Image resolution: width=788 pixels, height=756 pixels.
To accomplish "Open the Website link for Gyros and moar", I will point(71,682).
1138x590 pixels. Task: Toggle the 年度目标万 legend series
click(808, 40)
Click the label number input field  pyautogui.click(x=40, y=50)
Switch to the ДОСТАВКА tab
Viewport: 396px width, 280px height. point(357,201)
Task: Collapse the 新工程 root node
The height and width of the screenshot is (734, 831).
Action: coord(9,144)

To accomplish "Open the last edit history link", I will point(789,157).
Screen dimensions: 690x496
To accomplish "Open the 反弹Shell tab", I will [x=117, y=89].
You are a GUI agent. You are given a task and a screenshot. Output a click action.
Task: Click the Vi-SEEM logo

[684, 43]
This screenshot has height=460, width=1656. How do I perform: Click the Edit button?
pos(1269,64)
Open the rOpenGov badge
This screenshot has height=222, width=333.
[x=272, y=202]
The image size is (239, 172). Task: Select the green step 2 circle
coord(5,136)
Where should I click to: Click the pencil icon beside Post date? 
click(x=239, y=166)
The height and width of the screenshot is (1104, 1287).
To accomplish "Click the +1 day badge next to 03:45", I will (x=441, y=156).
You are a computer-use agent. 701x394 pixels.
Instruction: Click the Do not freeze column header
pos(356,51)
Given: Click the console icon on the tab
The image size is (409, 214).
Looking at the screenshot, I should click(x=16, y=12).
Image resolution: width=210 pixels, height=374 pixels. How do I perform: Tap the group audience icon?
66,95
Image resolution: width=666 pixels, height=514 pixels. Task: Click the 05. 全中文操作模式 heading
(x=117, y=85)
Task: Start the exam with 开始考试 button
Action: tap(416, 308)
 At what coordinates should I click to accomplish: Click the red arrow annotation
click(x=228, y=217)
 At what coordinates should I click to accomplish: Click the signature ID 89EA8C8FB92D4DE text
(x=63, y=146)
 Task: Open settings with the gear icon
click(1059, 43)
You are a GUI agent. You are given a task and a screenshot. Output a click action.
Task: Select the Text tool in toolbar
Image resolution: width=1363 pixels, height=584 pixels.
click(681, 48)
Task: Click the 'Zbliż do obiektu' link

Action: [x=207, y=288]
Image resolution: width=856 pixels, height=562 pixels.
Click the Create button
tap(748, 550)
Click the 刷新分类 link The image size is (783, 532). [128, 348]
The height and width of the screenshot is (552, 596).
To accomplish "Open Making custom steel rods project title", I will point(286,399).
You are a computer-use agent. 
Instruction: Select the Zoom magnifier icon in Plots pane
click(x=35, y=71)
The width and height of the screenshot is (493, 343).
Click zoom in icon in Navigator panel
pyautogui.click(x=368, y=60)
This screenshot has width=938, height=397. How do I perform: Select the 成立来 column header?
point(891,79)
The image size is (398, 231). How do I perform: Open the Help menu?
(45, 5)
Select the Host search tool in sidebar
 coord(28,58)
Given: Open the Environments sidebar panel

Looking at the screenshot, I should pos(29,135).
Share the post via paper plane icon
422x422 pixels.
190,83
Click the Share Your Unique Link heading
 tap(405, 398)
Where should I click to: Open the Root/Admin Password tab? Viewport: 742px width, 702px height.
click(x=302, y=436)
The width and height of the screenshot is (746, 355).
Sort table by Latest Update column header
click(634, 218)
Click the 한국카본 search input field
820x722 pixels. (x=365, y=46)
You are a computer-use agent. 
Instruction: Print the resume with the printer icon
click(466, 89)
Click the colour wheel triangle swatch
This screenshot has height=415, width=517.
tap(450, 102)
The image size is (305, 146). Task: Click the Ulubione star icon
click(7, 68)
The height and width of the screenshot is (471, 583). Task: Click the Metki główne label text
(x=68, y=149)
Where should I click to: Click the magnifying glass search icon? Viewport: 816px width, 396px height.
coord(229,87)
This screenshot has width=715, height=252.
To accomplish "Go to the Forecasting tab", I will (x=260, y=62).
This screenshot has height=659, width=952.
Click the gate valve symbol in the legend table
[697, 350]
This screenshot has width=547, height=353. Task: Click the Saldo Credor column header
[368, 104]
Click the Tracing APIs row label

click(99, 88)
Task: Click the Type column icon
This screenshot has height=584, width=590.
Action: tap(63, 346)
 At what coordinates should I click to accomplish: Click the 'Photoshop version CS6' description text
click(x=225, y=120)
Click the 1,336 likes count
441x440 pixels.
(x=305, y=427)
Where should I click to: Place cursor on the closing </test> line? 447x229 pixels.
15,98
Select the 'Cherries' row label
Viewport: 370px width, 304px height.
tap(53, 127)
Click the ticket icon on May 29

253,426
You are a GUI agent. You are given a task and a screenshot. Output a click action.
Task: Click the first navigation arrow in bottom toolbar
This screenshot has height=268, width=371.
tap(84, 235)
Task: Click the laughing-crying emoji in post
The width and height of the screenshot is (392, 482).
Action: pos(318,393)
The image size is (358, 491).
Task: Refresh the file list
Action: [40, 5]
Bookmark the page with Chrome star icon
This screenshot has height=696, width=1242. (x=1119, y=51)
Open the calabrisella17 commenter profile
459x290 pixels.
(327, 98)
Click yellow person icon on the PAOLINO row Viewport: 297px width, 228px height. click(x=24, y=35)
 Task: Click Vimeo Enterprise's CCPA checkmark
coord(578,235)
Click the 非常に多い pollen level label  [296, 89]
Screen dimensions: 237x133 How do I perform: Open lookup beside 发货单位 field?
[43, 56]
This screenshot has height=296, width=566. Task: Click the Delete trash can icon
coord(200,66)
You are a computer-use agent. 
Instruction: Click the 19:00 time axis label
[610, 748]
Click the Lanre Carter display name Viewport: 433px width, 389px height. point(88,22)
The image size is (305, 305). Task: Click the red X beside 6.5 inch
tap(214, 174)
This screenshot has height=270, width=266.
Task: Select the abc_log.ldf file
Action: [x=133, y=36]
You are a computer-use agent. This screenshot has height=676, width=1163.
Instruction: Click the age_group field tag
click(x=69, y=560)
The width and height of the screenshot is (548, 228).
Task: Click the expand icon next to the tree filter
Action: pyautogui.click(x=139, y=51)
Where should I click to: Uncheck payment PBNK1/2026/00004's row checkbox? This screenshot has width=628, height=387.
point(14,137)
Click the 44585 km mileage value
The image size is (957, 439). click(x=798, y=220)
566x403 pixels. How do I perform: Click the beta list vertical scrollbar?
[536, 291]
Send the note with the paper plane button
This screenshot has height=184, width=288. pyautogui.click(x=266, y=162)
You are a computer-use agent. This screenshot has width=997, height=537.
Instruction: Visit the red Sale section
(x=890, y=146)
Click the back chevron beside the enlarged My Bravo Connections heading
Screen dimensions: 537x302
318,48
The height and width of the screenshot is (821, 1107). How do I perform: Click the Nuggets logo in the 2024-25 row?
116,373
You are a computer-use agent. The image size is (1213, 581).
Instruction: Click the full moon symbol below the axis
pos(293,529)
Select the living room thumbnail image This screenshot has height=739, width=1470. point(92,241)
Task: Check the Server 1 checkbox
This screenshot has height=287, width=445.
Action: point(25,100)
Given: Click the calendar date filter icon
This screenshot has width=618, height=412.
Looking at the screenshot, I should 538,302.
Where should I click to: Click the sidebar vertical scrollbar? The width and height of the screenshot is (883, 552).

——————

ACTIVITY :: Print the material in full, exactly as written.

ANSWER TO THIS PROBLEM ::
Image resolution: width=788 pixels, height=756 pixels.
To accomplish "Open the Website link for Gyros and moar", I will point(71,682).
1138x590 pixels. Task: Toggle the 年度目标万 legend series
click(808, 40)
Click the label number input field  pyautogui.click(x=40, y=50)
Switch to the ДОСТАВКА tab
Viewport: 396px width, 280px height. point(357,201)
Task: Collapse the 新工程 root node
The height and width of the screenshot is (734, 831).
Action: coord(9,144)

To accomplish "Open the last edit history link", I will point(789,157).
Screen dimensions: 690x496
To accomplish "Open the 反弹Shell tab", I will [x=117, y=89].
You are a GUI agent. You are given a task and a screenshot. Output a click action.
Task: Click the Vi-SEEM logo

[684, 43]
This screenshot has height=460, width=1656. How do I perform: Click the Edit button?
pos(1269,64)
Open the rOpenGov badge
This screenshot has height=222, width=333.
[x=272, y=202]
The image size is (239, 172). Task: Select the green step 2 circle
coord(5,136)
Where should I click to: Click the pencil icon beside Post date? 
click(x=239, y=166)
The height and width of the screenshot is (1104, 1287).
To accomplish "Click the +1 day badge next to 03:45", I will (x=441, y=156).
You are a computer-use agent. 701x394 pixels.
Instruction: Click the Do not freeze column header
pos(356,51)
Given: Click the console icon on the tab
The image size is (409, 214).
Looking at the screenshot, I should click(x=16, y=12).
Image resolution: width=210 pixels, height=374 pixels. How do I perform: Tap the group audience icon?
66,95
Image resolution: width=666 pixels, height=514 pixels. Task: Click the 05. 全中文操作模式 heading
(x=117, y=85)
Task: Start the exam with 开始考试 button
Action: tap(416, 308)
 At what coordinates should I click to accomplish: Click the red arrow annotation
click(x=228, y=217)
 At what coordinates should I click to accomplish: Click the signature ID 89EA8C8FB92D4DE text
(x=63, y=146)
 Task: Open settings with the gear icon
click(1059, 43)
You are a GUI agent. You are given a task and a screenshot. Output a click action.
Task: Select the Text tool in toolbar
Image resolution: width=1363 pixels, height=584 pixels.
click(681, 48)
Task: Click the 'Zbliż do obiektu' link

Action: [x=207, y=288]
Image resolution: width=856 pixels, height=562 pixels.
Click the Create button
tap(748, 550)
Click the 刷新分类 link The image size is (783, 532). [128, 348]
The height and width of the screenshot is (552, 596).
To accomplish "Open Making custom steel rods project title", I will point(286,399).
You are a computer-use agent. 
Instruction: Select the Zoom magnifier icon in Plots pane
click(x=35, y=71)
The width and height of the screenshot is (493, 343).
Click zoom in icon in Navigator panel
pyautogui.click(x=368, y=60)
This screenshot has width=938, height=397. How do I perform: Select the 成立来 column header?
point(891,79)
The image size is (398, 231). How do I perform: Open the Help menu?
(45, 5)
Select the Host search tool in sidebar
 coord(28,58)
Given: Open the Environments sidebar panel

Looking at the screenshot, I should pos(29,135).
Share the post via paper plane icon
422x422 pixels.
190,83
Click the Share Your Unique Link heading
 tap(405, 398)
Where should I click to: Open the Root/Admin Password tab? Viewport: 742px width, 702px height.
click(x=302, y=436)
The width and height of the screenshot is (746, 355).
Sort table by Latest Update column header
click(634, 218)
Click the 한국카본 search input field
820x722 pixels. (x=365, y=46)
You are a computer-use agent. 
Instruction: Print the resume with the printer icon
click(466, 89)
Click the colour wheel triangle swatch
This screenshot has height=415, width=517.
tap(450, 102)
The image size is (305, 146). Task: Click the Ulubione star icon
click(7, 68)
The height and width of the screenshot is (471, 583). Task: Click the Metki główne label text
(x=68, y=149)
Where should I click to: Click the magnifying glass search icon? Viewport: 816px width, 396px height.
coord(229,87)
This screenshot has width=715, height=252.
To accomplish "Go to the Forecasting tab", I will (x=260, y=62).
This screenshot has height=659, width=952.
Click the gate valve symbol in the legend table
[697, 350]
This screenshot has width=547, height=353. Task: Click the Saldo Credor column header
[368, 104]
Click the Tracing APIs row label

click(99, 88)
Task: Click the Type column icon
This screenshot has height=584, width=590.
Action: tap(63, 346)
 At what coordinates should I click to accomplish: Click the 'Photoshop version CS6' description text
click(x=225, y=120)
Click the 1,336 likes count
441x440 pixels.
(x=305, y=427)
Where should I click to: Place cursor on the closing </test> line? 447x229 pixels.
15,98
Select the 'Cherries' row label
Viewport: 370px width, 304px height.
tap(53, 127)
Click the ticket icon on May 29

253,426
You are a GUI agent. You are given a task and a screenshot. Output a click action.
Task: Click the first navigation arrow in bottom toolbar
This screenshot has height=268, width=371.
tap(84, 235)
Task: Click the laughing-crying emoji in post
The width and height of the screenshot is (392, 482).
Action: pos(318,393)
The image size is (358, 491).
Task: Refresh the file list
Action: [40, 5]
Bookmark the page with Chrome star icon
This screenshot has height=696, width=1242. (x=1119, y=51)
Open the calabrisella17 commenter profile
459x290 pixels.
(327, 98)
Click yellow person icon on the PAOLINO row Viewport: 297px width, 228px height. click(x=24, y=35)
 Task: Click Vimeo Enterprise's CCPA checkmark
coord(578,235)
Click the 非常に多い pollen level label  [296, 89]
Screen dimensions: 237x133 How do I perform: Open lookup beside 发货单位 field?
[43, 56]
This screenshot has height=296, width=566. Task: Click the Delete trash can icon
coord(200,66)
You are a computer-use agent. 
Instruction: Click the 19:00 time axis label
[610, 748]
Click the Lanre Carter display name Viewport: 433px width, 389px height. point(88,22)
The image size is (305, 305). Task: Click the red X beside 6.5 inch
tap(214, 174)
This screenshot has height=270, width=266.
Task: Select the abc_log.ldf file
Action: [x=133, y=36]
You are a computer-use agent. This screenshot has height=676, width=1163.
Instruction: Click the age_group field tag
click(x=69, y=560)
The width and height of the screenshot is (548, 228).
Task: Click the expand icon next to the tree filter
Action: pyautogui.click(x=139, y=51)
Where should I click to: Uncheck payment PBNK1/2026/00004's row checkbox? This screenshot has width=628, height=387.
point(14,137)
Click the 44585 km mileage value
The image size is (957, 439). click(x=798, y=220)
566x403 pixels. How do I perform: Click the beta list vertical scrollbar?
[536, 291]
Send the note with the paper plane button
This screenshot has height=184, width=288. pyautogui.click(x=266, y=162)
You are a computer-use agent. This screenshot has width=997, height=537.
Instruction: Visit the red Sale section
(x=890, y=146)
Click the back chevron beside the enlarged My Bravo Connections heading
Screen dimensions: 537x302
318,48
The height and width of the screenshot is (821, 1107). How do I perform: Click the Nuggets logo in the 2024-25 row?
116,373
You are a computer-use agent. The image size is (1213, 581).
Instruction: Click the full moon symbol below the axis
pos(293,529)
Select the living room thumbnail image This screenshot has height=739, width=1470. point(92,241)
Task: Check the Server 1 checkbox
This screenshot has height=287, width=445.
Action: point(25,100)
Given: Click the calendar date filter icon
This screenshot has width=618, height=412.
Looking at the screenshot, I should 538,302.
Where should I click to: Click the sidebar vertical scrollbar? The width and height of the screenshot is (883, 552).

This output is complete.